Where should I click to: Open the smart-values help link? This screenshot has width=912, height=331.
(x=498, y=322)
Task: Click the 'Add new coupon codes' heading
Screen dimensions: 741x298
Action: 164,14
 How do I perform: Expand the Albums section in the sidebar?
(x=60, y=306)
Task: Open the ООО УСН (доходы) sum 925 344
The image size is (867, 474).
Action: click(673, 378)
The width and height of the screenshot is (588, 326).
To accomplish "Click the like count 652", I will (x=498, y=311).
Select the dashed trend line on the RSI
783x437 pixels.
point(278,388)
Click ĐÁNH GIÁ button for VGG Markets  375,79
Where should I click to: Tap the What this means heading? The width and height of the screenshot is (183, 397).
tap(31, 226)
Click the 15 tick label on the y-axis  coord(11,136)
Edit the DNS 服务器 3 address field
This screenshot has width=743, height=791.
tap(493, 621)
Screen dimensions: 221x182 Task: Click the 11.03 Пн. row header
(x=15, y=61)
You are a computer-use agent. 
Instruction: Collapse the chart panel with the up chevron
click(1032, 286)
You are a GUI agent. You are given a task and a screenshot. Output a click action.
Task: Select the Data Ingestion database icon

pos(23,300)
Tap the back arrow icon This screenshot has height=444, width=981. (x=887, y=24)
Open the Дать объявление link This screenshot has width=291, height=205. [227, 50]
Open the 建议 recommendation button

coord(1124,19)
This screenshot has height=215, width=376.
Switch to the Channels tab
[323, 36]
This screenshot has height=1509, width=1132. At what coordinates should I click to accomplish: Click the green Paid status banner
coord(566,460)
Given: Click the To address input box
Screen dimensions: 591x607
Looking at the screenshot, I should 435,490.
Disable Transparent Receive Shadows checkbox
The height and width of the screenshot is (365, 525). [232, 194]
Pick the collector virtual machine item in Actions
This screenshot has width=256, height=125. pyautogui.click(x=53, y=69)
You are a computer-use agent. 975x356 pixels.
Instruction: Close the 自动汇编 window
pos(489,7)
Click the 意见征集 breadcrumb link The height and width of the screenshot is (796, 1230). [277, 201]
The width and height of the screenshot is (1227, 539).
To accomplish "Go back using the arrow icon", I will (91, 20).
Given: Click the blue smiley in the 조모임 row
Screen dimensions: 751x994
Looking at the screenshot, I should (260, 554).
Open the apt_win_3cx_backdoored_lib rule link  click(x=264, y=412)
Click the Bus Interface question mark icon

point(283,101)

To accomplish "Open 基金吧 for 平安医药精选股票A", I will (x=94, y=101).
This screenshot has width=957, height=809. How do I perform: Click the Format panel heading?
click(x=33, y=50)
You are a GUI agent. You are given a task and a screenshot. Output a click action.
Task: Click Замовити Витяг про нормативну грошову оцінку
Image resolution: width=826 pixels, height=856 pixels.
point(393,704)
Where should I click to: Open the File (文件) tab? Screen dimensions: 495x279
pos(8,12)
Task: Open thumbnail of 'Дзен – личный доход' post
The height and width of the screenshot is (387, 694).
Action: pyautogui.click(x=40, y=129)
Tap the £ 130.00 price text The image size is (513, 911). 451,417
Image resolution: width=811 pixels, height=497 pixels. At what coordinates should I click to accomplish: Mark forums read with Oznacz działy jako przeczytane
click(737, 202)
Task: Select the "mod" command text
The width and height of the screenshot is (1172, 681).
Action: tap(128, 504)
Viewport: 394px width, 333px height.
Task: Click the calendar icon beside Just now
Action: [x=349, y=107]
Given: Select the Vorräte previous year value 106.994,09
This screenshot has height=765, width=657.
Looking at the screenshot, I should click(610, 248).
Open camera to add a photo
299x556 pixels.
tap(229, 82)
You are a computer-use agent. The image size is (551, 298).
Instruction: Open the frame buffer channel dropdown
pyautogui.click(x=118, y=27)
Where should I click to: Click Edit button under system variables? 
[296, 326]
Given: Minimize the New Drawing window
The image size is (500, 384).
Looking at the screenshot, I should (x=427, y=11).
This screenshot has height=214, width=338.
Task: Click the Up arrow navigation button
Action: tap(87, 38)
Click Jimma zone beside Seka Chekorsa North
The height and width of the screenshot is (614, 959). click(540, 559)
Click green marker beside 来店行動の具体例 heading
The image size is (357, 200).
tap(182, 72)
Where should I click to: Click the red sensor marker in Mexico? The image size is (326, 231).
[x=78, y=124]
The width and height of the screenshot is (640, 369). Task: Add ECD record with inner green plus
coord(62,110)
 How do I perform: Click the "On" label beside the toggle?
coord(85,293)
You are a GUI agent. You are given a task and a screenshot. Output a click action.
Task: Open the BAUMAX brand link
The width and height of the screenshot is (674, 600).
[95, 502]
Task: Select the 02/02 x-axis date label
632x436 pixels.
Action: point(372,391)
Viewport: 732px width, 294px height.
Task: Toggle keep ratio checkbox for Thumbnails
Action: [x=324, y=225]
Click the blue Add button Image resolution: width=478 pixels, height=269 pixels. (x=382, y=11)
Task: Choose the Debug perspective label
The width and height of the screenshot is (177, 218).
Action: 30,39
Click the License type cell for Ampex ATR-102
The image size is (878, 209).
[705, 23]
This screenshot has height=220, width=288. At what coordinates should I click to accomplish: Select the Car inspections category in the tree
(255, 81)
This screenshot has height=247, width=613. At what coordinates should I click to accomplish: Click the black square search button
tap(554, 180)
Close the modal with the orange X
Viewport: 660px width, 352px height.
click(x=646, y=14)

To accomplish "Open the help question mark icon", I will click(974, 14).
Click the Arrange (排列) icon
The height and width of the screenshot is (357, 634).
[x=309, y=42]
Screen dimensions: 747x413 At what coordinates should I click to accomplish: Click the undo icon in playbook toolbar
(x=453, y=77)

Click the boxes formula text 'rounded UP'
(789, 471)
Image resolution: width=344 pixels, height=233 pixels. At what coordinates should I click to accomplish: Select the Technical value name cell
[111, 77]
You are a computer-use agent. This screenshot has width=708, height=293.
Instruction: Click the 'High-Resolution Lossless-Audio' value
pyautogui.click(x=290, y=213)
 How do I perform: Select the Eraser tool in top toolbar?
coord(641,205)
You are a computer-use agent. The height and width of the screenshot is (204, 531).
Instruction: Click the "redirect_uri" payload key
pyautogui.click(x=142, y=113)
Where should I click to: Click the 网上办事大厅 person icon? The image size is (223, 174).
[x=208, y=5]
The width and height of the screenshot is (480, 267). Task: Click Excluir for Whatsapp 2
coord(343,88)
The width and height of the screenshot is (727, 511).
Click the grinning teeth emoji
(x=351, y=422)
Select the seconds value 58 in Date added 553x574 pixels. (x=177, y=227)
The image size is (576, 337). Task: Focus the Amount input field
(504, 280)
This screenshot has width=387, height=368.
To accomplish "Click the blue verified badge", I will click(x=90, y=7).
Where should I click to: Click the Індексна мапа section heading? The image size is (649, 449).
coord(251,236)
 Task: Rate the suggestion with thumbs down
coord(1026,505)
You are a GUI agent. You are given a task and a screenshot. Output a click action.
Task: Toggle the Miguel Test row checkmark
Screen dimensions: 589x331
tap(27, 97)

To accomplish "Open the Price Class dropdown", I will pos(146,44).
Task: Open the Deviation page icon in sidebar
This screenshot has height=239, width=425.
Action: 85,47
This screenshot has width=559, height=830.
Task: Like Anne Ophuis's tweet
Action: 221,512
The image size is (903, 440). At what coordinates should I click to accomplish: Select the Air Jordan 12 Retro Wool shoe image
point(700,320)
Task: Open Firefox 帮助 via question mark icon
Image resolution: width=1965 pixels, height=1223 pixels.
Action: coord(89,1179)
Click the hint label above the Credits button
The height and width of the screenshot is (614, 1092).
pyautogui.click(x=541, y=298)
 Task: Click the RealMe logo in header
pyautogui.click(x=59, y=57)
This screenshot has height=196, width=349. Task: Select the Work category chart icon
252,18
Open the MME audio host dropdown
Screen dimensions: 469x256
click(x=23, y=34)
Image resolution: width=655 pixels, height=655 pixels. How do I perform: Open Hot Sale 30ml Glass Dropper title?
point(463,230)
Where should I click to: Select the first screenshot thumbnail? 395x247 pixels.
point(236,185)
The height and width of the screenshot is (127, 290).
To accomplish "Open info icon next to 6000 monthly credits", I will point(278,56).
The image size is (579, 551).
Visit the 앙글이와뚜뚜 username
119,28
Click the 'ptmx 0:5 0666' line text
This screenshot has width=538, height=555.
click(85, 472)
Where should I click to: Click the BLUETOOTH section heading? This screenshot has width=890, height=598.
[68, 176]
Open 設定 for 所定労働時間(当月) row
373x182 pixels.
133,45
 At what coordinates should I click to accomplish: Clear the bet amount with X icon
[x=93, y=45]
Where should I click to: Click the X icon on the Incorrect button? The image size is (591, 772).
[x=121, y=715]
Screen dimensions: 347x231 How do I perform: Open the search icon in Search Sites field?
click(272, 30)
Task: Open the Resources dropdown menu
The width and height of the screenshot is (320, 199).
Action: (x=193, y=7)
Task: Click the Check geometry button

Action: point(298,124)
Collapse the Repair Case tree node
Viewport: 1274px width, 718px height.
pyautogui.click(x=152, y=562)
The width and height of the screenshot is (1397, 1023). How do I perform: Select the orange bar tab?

§ **WHAT THIS TASK INVOLVES**
Look through the entries for lines containing the word "address" and return each one.

§ **SOLVED EXERCISE**
Edit the DNS 服务器 3 address field
Given: Click the To address input box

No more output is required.